Прибывшие с фронта солдаты были переполнены ненавистью по отношению к окопавшимся в тылу "героям". Те хорошо это понимали и потому безропотно принимали меры, еще недавно вызвавшие бы бурю возмущения. Днем 6 июля во всех полках петроградского гарнизона было распространено постановление Временного правительства, предписывавшее немедленное расформирование воинских частей, принявших участие в вооруженном мятеже. В числе прочих эта судьба постигла и Первый пулеметный полк. 8 июля солдаты-пулеметчики под конвоем были препровождены на Дворцовую площадь, где был организован своего рода фильтрационный лагерь. После установления роли каждого из солдат в июльские дни 45 зачинщиков бунта были арестованы. Остальных послали на фронт или в провинциальные гарнизоны.

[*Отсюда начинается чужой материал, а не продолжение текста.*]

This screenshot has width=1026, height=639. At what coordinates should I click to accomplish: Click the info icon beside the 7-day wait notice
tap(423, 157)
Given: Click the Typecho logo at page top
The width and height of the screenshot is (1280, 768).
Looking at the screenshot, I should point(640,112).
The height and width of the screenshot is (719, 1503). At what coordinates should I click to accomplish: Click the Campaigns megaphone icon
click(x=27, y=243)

Вечером 6 июля в Петроград прибыл Керенский. На Царскосельском вокзале его встречал генерал Половцев. Вдоль перрона в качестве почетного караула был выстроен отряд полковника Ребиндера, отличившийся при подавлении мятежа. Керенский был зол и раздражителен. Причина этого очевидна. Наведение порядка в Петрограде произошло без малейшего его участия. Его поспешный отъезд из столицы был воспринят многими как бегство, а последующее бездействие — как проявление слабости. Половцев поспешил еще больше испортить настроение Керенскому. С дороги тот отправил телеграмму, требуя, чтобы к его встрече вдоль улиц были выстроены прибывшие с фронта полки. Но социалисты из Таврического дворца заявили по этому поводу протест. Премьер-министр князь Львов тоже счел, что праздновать триумф в настоящей обстановке было бы ошибочно, и своей властью отменил распоряжение Керенского.

В итоге Керенский приехал в штаб военного округа, где по-прежнему заседало правительство, находясь в самом мрачном расположении духа. Он с порога начал кричать на министров, обвиняя их в том, что они допустили бунт. Обратим внимание — прежде Керенский запросто мог устроить истерику на заседании правительства (в этом был его фирменный стиль), но никогда не позволял себе кричать на своих коллег по кабинету. Теперь Керенский стал другим — всеобщее поклонение незаметно для него самого изменило его характер. Он действительно стал верить в свое великое предназначение, и это позволяло ему смотреть на других свысока.

Куда делся тот Керенский, который совсем недавно заявлял, что "наша сила не в насилии, а в доверии к разуму и совести народа"? Теперь он ультимативно потребовал от правительства санкционировать арест большевистских руководителей. Список их был заранее заготовлен контрразведкой: Ленин, Зиновьев, Козловский, Александра Коллонтай. Аресту также подлежали инициаторы кронштадтского выступления — Раскольников и Рошаль, а также прапорщик Семашко из Первого пулеметного.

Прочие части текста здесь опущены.